Recorded data =
"""

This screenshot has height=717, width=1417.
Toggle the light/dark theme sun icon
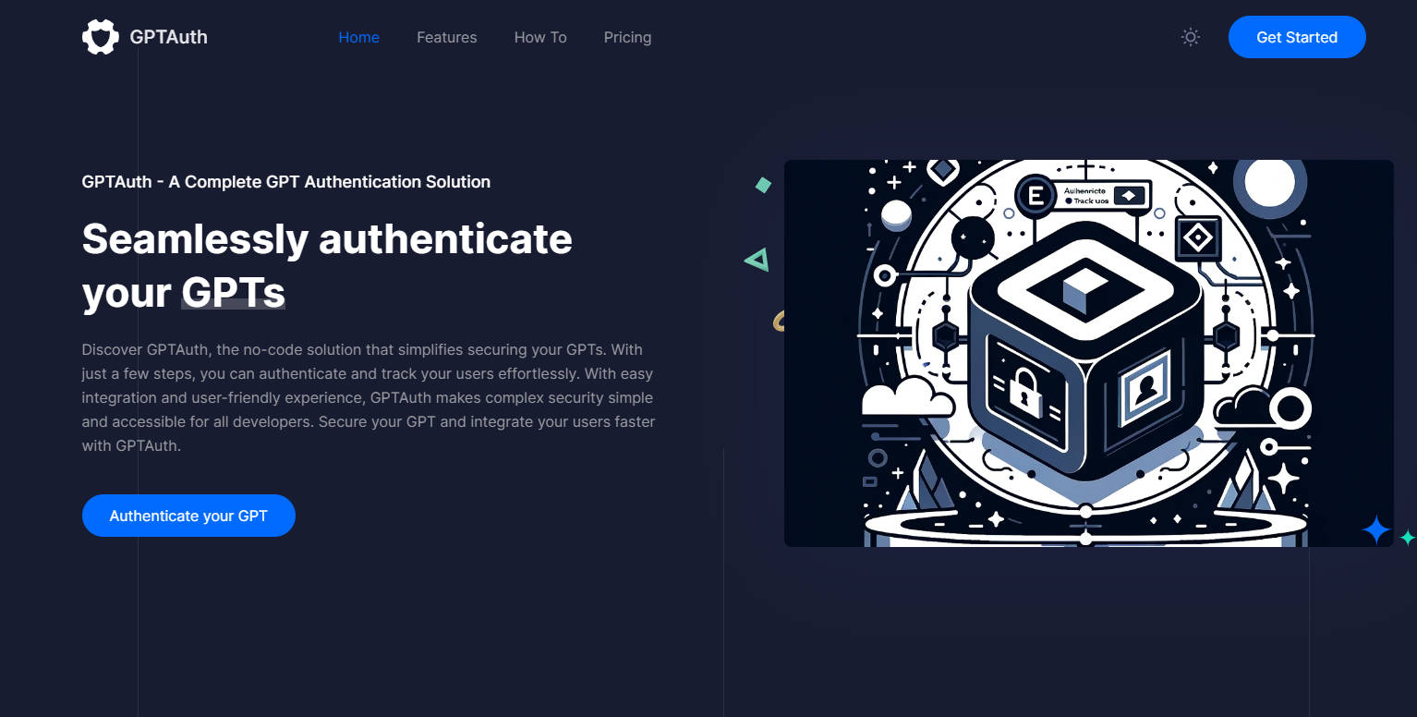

"""
"""

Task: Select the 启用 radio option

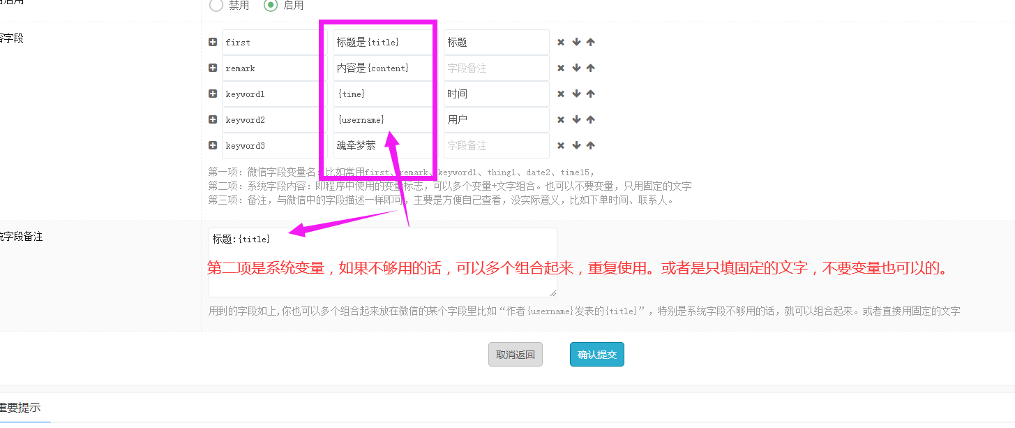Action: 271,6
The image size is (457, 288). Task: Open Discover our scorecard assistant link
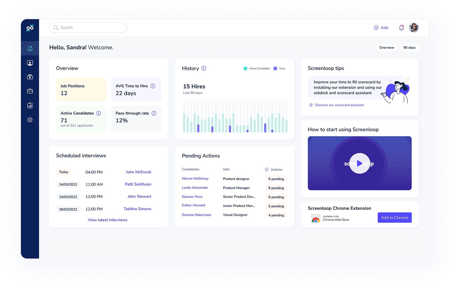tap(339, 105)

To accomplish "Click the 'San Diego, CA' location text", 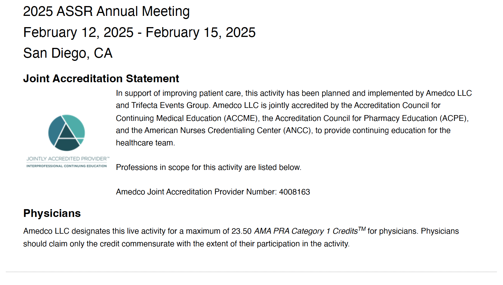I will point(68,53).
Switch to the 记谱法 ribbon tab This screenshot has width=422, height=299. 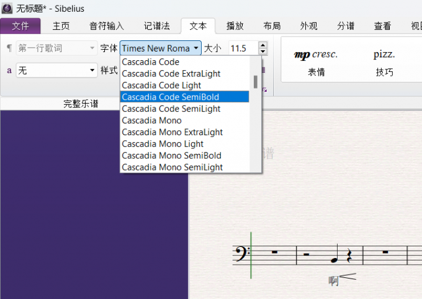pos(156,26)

"""

What is required = Write out exactly the lines that fall from the line with "This screenshot has height=717, width=1417." to the line with "Toggle the light/dark theme sun icon" in the records above, keeping both ends.

Written answer =
This screenshot has height=717, width=1417.
Toggle the light/dark theme sun icon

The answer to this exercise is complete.